W środę na ulicy Marszałkowskiej doszło do potrącenia 88-letniej kobiety. Kierowca uciekł z miejsca wypadku a kobieta wieczorem w skutek obrażeń zmarła w szpitalu.
- Do zdarzenia doszło około godziny 16. Pierwsze ustalenia wskazywały na to, że samochód osobowy Kia Venga jechał ulicą Marszałkowską z ulicy Jesionowej w kierunku Wojewódzkiej. Na wysokości szkoły muzycznej przez jezdnię przechodziła 88-letnia kobieta jednak poza przejściem dla pieszych. Została potrącona przez ten samochód. - informuje Karol Macek, oficer prasowy Komendy Miejskiej Policji w Kielcach.
- Kierowca po potrąceniu kobiety zostawił samochód na poboczu i uciekł. Kobieta trafiła do szpitala przytomna. Policjanci nawet z nią porozmawiali. Po godzinie 22 dostaliśmy informację, że kobieta tego wypadku nie przeżyła. - dodaje oficer prasowy Komendy Miejskiej Policji w Kielcach.

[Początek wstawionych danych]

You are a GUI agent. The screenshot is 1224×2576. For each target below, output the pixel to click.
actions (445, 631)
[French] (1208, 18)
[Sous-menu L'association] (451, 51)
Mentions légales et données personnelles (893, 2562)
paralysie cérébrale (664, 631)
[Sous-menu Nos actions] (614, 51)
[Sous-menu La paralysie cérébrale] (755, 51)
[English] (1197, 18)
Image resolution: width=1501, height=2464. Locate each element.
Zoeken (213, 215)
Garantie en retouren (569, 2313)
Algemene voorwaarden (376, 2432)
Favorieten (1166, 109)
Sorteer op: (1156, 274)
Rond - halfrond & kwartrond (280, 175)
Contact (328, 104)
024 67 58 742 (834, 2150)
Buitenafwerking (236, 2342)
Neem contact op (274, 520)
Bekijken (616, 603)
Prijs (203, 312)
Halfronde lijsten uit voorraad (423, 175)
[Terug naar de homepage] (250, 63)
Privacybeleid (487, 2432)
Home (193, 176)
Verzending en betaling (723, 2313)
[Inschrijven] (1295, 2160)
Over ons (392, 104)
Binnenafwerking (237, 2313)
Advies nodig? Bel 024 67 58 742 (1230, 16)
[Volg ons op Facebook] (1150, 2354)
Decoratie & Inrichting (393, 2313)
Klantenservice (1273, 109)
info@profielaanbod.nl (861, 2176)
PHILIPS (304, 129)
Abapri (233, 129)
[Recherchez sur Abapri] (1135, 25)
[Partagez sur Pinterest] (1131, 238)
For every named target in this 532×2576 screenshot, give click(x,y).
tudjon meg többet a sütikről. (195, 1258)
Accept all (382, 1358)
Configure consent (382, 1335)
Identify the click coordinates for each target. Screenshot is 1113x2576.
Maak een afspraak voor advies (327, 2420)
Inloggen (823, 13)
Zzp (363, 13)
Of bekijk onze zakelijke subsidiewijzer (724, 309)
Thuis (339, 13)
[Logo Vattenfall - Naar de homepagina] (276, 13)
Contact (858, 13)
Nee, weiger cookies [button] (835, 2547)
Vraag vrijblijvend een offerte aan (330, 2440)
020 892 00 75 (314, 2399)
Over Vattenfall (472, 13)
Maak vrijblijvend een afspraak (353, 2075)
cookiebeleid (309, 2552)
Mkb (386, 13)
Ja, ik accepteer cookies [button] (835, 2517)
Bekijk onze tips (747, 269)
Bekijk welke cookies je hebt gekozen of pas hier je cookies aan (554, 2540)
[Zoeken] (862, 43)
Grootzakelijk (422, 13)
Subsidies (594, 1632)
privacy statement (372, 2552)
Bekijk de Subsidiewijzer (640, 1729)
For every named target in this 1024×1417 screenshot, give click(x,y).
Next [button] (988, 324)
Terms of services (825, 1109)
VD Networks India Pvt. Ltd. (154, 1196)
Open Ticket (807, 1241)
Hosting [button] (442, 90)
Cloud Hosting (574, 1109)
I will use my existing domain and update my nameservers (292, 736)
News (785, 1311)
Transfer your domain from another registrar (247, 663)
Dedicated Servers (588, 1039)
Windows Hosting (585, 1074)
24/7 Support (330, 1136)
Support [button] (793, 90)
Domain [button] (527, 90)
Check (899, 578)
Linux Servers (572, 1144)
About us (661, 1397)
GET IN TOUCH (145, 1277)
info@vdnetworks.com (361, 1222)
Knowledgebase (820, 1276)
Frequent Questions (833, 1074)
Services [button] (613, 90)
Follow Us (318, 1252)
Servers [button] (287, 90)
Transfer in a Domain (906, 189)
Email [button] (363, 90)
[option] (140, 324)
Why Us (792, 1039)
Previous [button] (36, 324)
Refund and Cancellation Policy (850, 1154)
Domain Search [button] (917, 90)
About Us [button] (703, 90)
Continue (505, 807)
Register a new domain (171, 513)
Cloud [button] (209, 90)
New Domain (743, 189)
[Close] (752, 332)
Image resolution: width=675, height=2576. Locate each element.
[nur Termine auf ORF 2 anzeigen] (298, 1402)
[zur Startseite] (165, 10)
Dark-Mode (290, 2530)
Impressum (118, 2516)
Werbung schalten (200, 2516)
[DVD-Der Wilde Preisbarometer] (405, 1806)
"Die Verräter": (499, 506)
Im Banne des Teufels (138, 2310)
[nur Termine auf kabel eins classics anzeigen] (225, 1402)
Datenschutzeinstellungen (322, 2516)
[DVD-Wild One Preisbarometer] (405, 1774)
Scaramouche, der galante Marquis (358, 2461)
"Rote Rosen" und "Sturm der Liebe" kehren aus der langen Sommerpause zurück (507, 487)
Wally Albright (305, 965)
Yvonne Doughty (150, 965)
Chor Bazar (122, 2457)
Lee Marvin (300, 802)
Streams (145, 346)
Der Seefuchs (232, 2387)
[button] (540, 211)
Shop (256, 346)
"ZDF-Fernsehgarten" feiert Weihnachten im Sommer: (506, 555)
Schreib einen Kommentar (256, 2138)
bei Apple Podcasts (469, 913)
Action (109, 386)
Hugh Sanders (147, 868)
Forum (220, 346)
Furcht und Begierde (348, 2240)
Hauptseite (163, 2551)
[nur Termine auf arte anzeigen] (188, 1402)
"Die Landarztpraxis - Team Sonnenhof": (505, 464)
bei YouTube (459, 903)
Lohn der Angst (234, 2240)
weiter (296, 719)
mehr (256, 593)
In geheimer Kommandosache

- Prowadziliśmy czynności na miejscu w celu ustalenia sprawcy. O 22.40 59-letni mieszkaniec Kielc sam zgłosił się do komisariatu Na Stoku i oświadczył, że to on jechał tym samochodem. Mężczyzna był trzeźwy, dodatkowo pobrano mu krew do badań aby sprawdzić czy nie był pod wpływem innych środków. Mężczyzna został zatrzymany. Nie umiał wytłumaczyć dlaczego się oddalił z miejsca wypadku. - informuje Karol Macek.